▶ [Problem description]: Give exactly the lines from the one with "Viewport: 868px width, 434px height." through the final line of the listing below, both included, leaving out any pictures.

=== Section Start ===

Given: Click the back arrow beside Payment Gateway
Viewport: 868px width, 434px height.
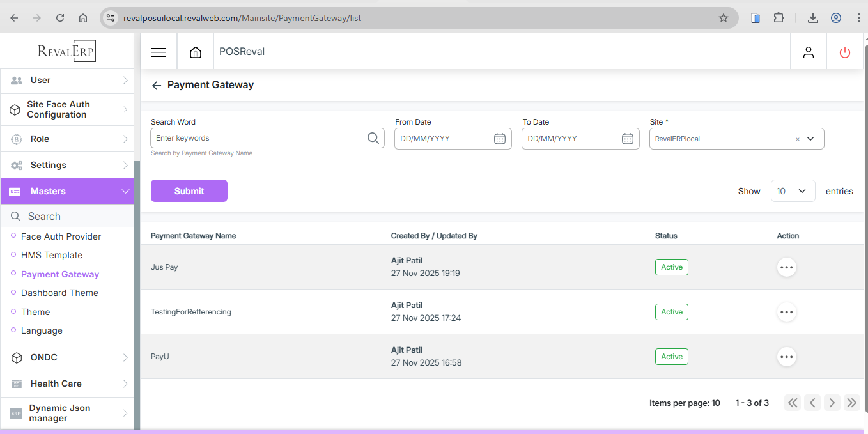Looking at the screenshot, I should click(157, 86).
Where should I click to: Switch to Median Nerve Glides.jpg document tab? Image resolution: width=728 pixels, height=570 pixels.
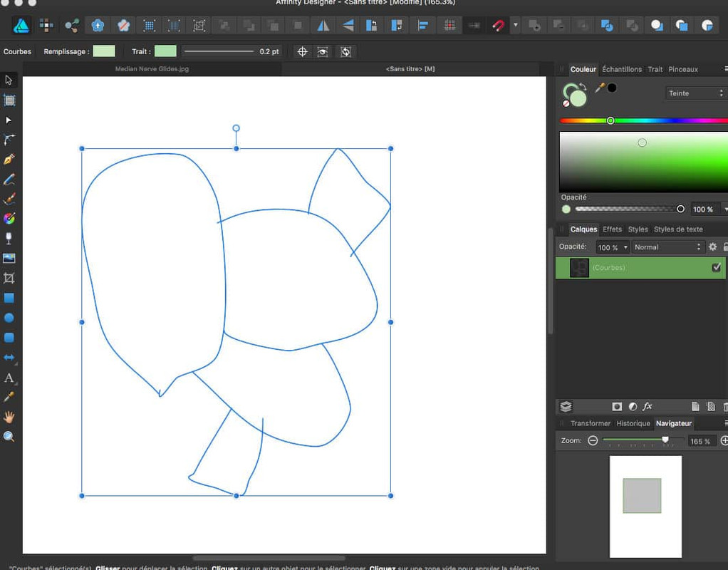click(x=152, y=69)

=== Section End ===

▶ [Response to this task]:
Viewport: 868px width, 434px height.
Looking at the screenshot, I should click(157, 86).
Where should I click to: Switch to Median Nerve Glides.jpg document tab? Image resolution: width=728 pixels, height=570 pixels.
click(x=152, y=69)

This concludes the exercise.